Firm’s regeneration arm anticipates resurgence after a downturn over the second half of 2015
Galliford Try is planning to capitalise on an expected comeback in the affordable housing sector, the firm’s chief operating officer Ken Gillespie has said.
The company’s regeneration arm Galliford Try Partnerships, which delivers affordable housing schemes, experienced a downturn in volume over the second half of 2015 after housing associations paused a number of schemes following the government’s imposition of an annual 1% reduction in social rents last summer.
But speaking to Building, Gillespie (pictured) said the firm expected a resurgence in demand over the coming months: “It’s the sector that excites us most as there is huge and increasing demand for affordable homes.
“We expect registered providers to dust themselves down and move on. The model might be slightly different and we may see more mixed-tenure schemes, but we expect to see the volume.”
His comments came after the firm posted record results for the half-year to December 2015 with the company also announcing Gillespie will retire next February.
The firm posted increased profit across its housing, regeneration and construction businesses.
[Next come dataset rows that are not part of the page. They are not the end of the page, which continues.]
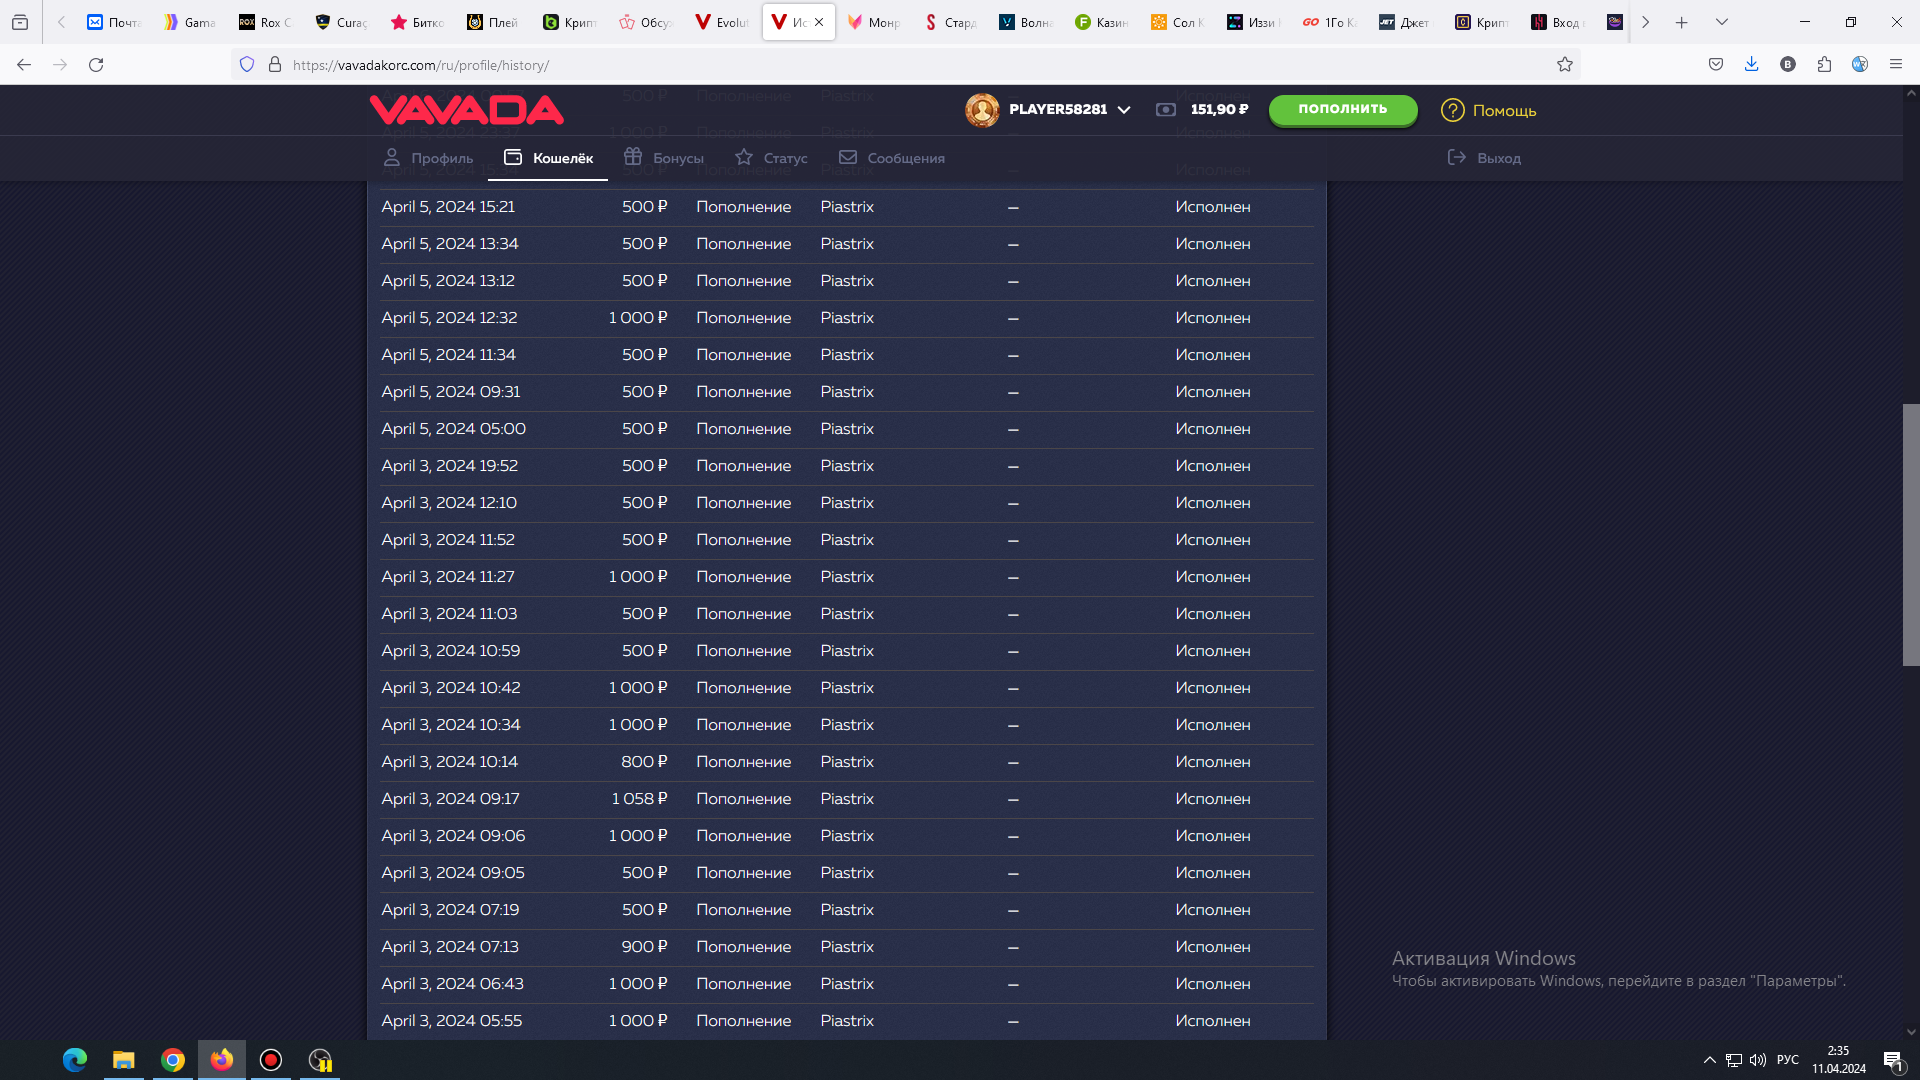Open the Firefox extensions icon
This screenshot has height=1080, width=1920.
pos(1824,65)
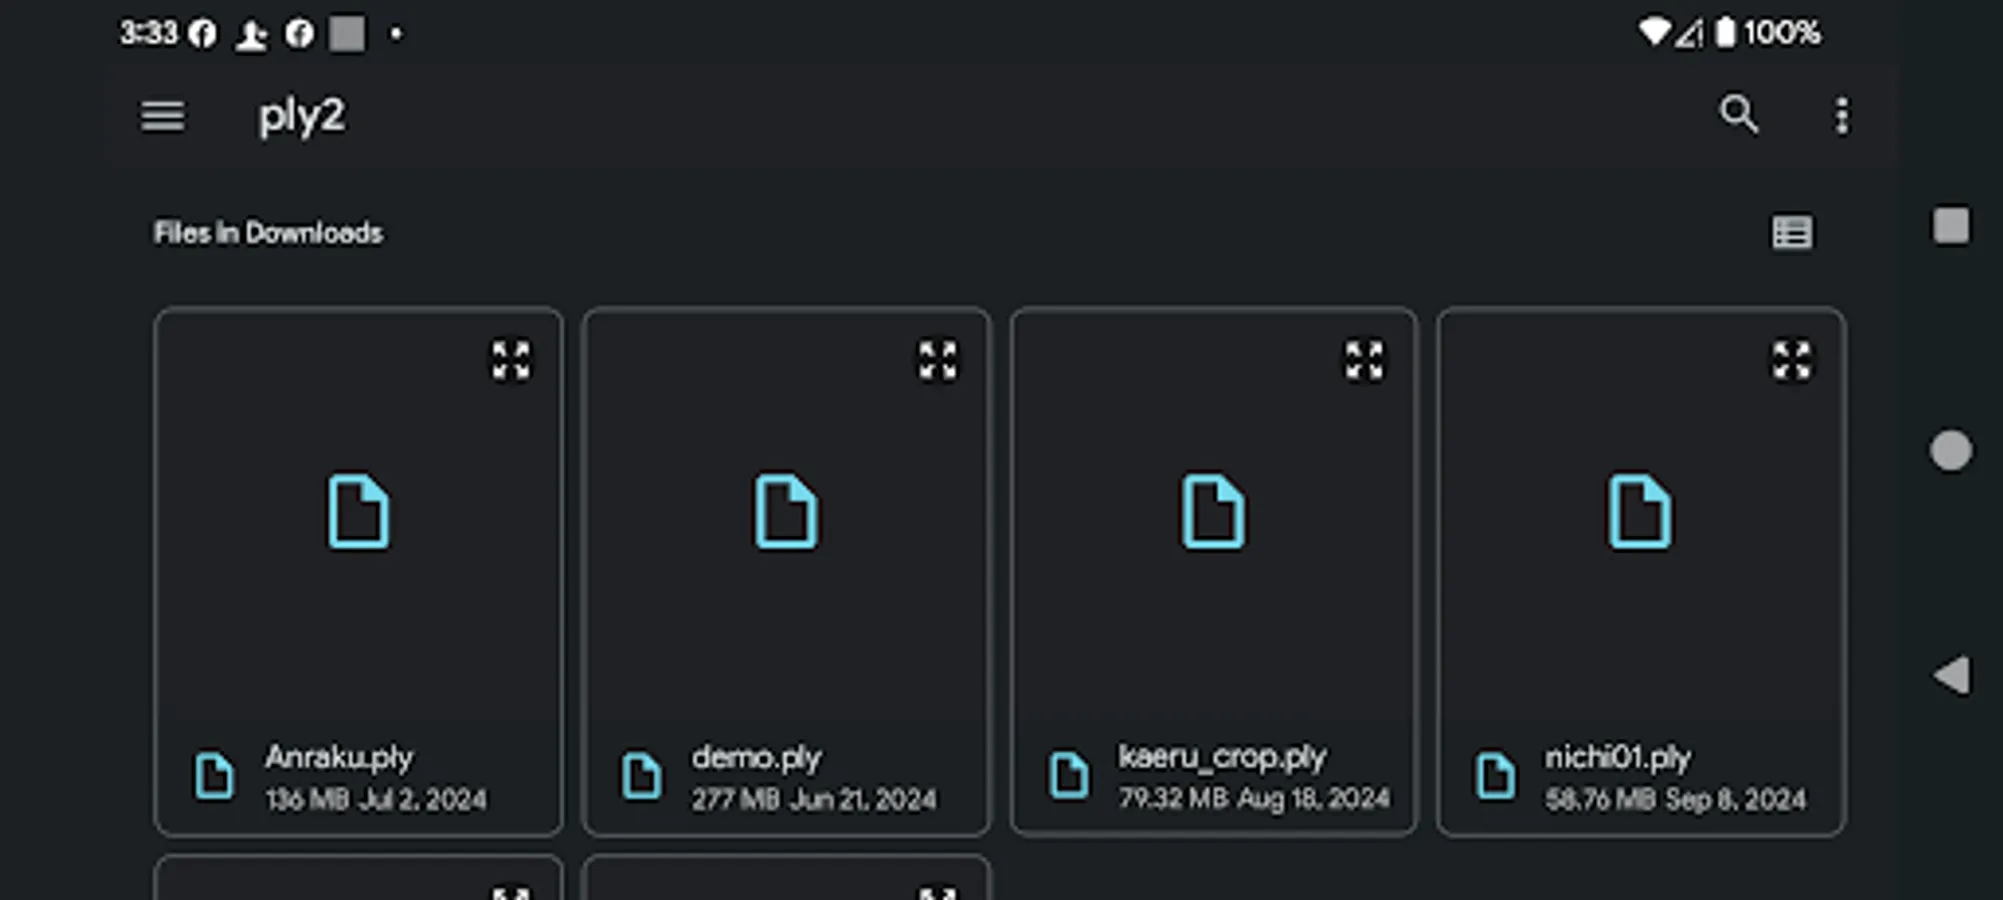Image resolution: width=2003 pixels, height=900 pixels.
Task: Click the file icon beside Anraku.ply label
Action: click(214, 777)
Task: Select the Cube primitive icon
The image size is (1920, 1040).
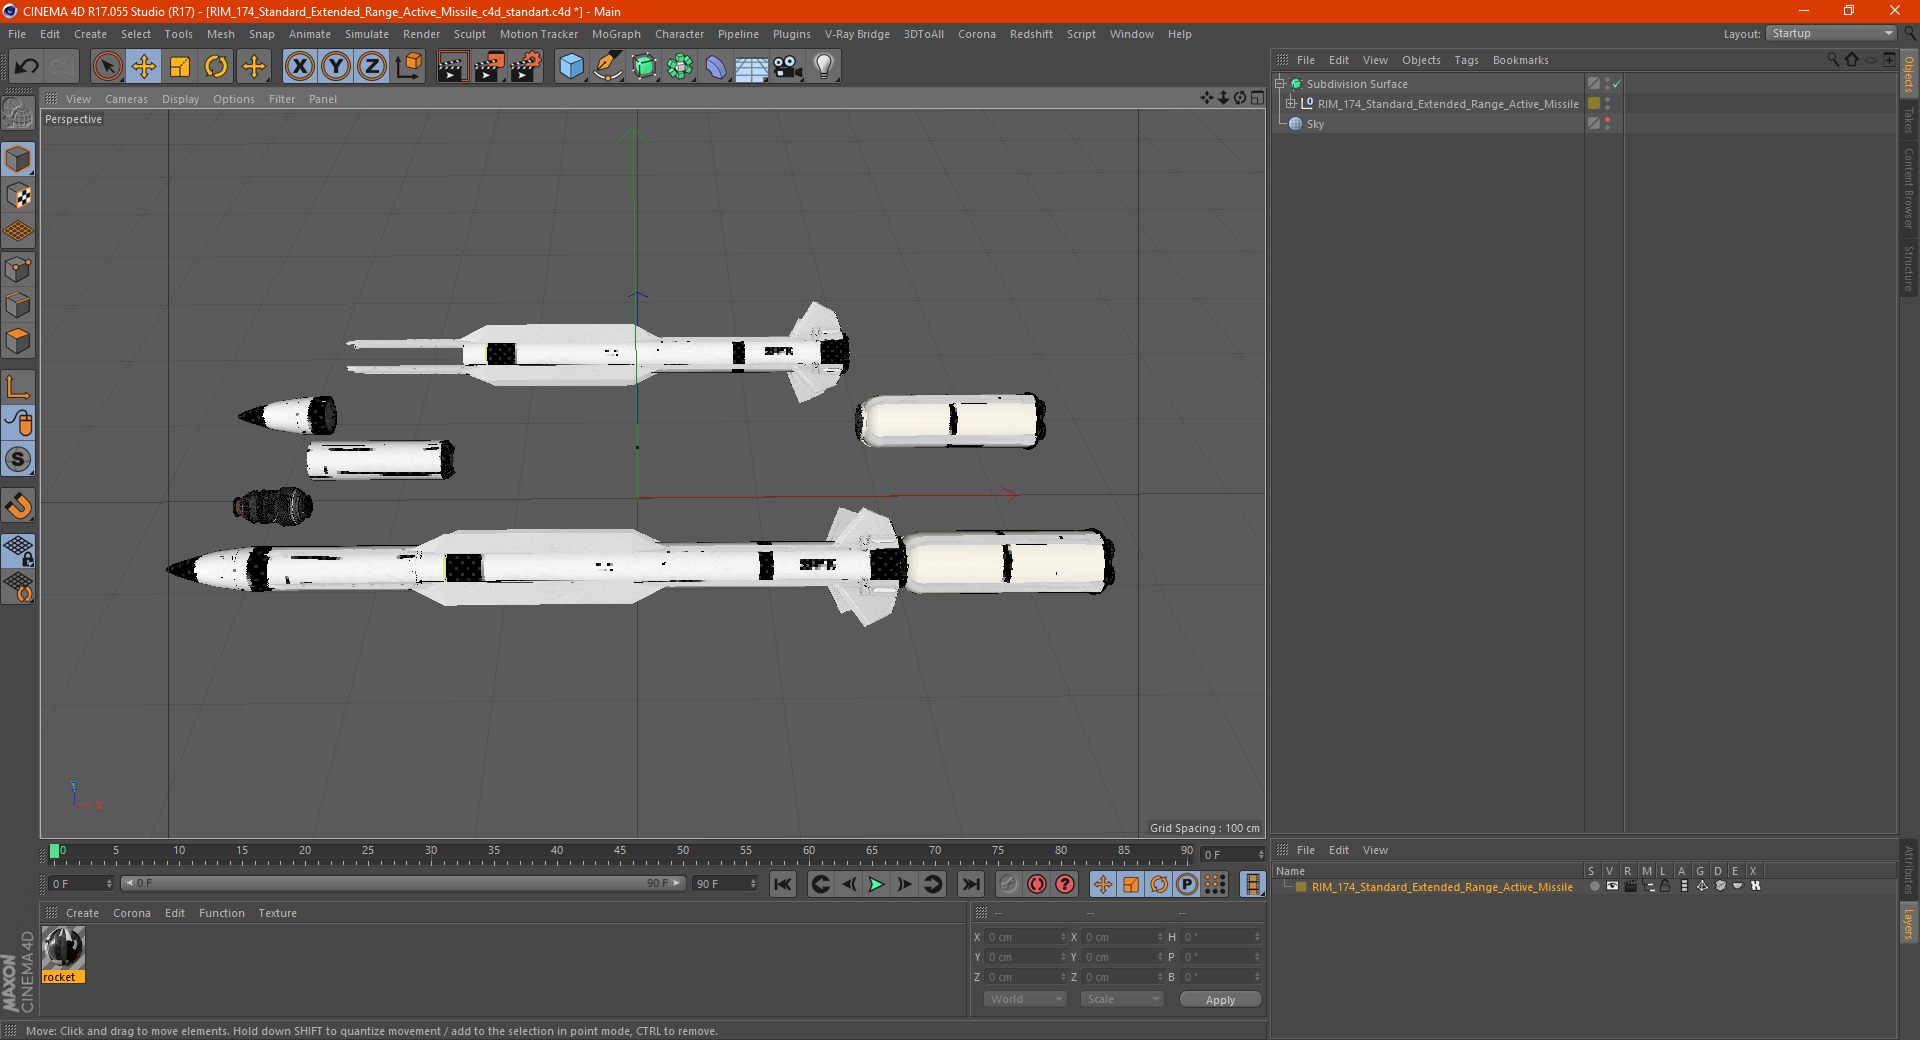Action: point(571,66)
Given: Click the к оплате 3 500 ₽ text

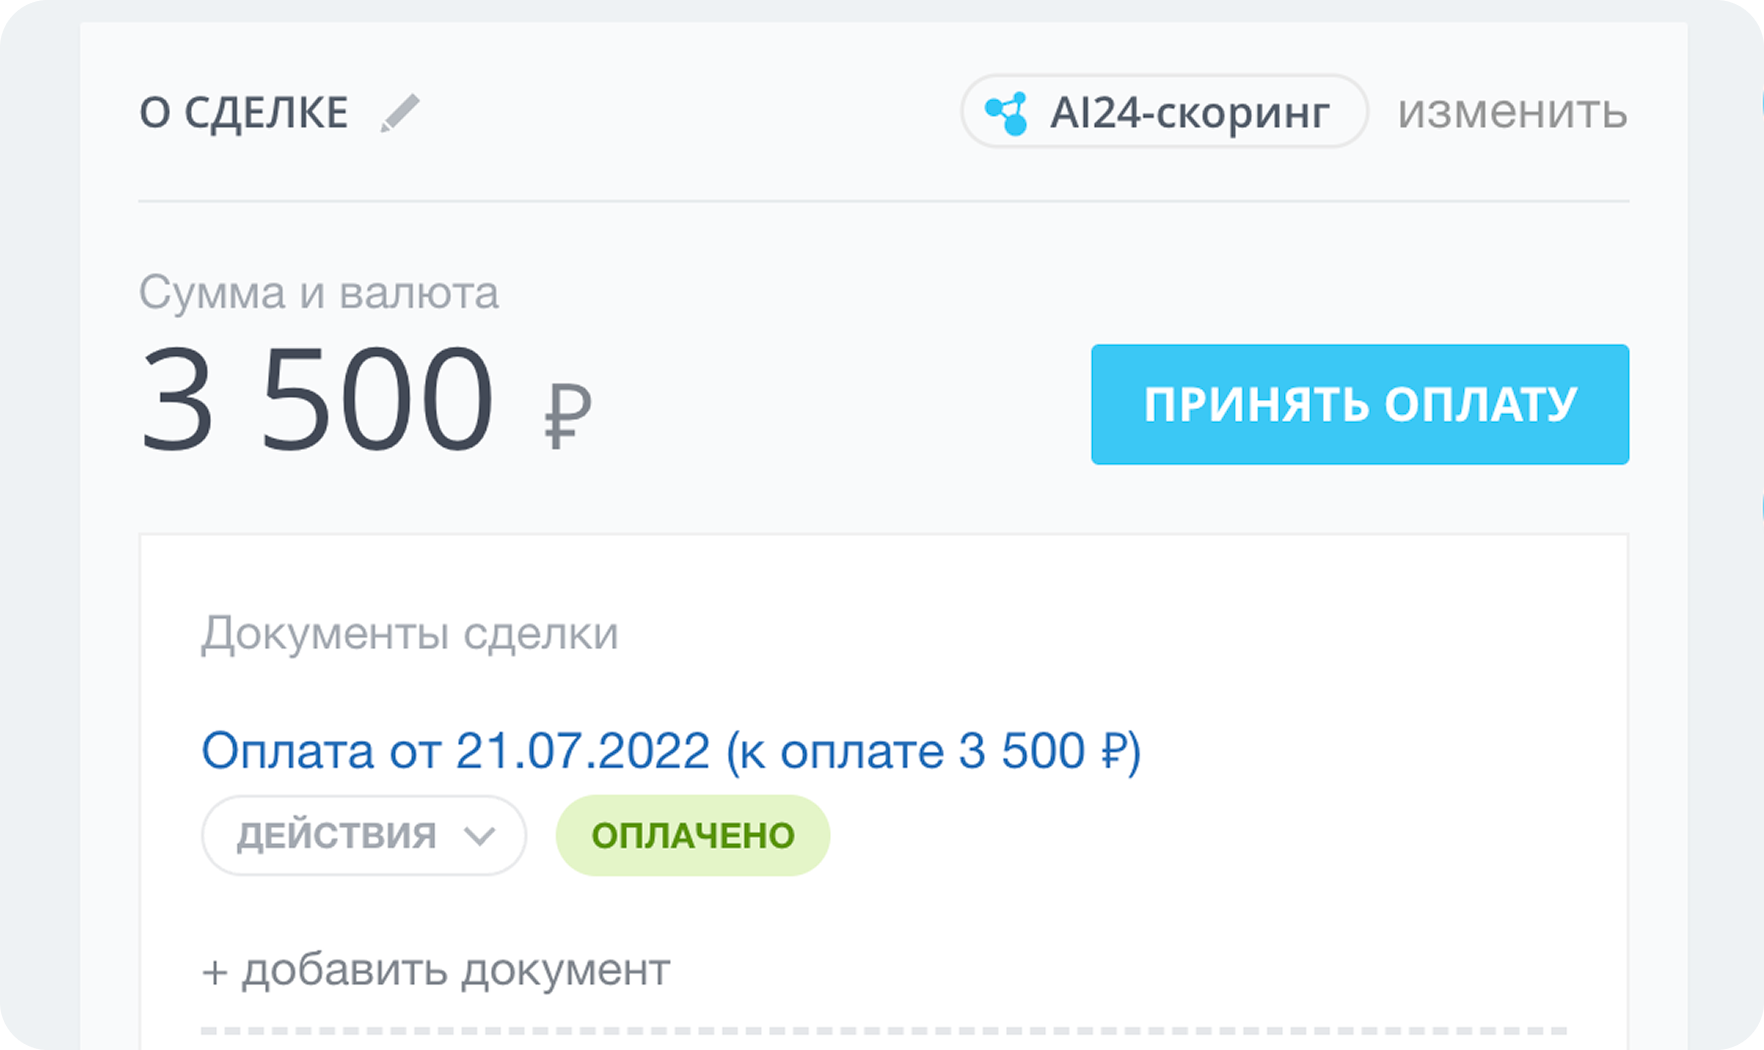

Overall, pre-tax profit increased 24% to £52.9m, up from £42.5m, while revenue increased 12% to£1.3bn, up from £1.1bn.
Gillespie will step down from the firm’s board in July.
Former Skanska director Bill Hocking, who joined Galliford Try last September, will become chief executive of construction and investments from August.
Commenting on his decision to retire, Gillespie, who joined the business in 2006 when Galliford Try bought Morrison Construction where he was managing director, said: “I will leave the business in a strong position and, having appointed Bill Hocking, I know the business is in excellent hands to continue its success.”
Galliford Try’s construction business margin increased to 1.2% from 1%. The firm said its construction business was on course to hit £1.5bn full-year revenue ahead of its 2018 target, while its aim remains to hit a 2% margin by that date.
Gillespie said he “didn’t have too many concerns” about risks from tender cost inflation and schemes being put on hold, citing the fact that 90% of the firm’s construction revenue is for public andregulated clients with whom it typically has long-term relationships or frameworks.
He added: “I think the construction market is strong – there is more market than there are contractors.”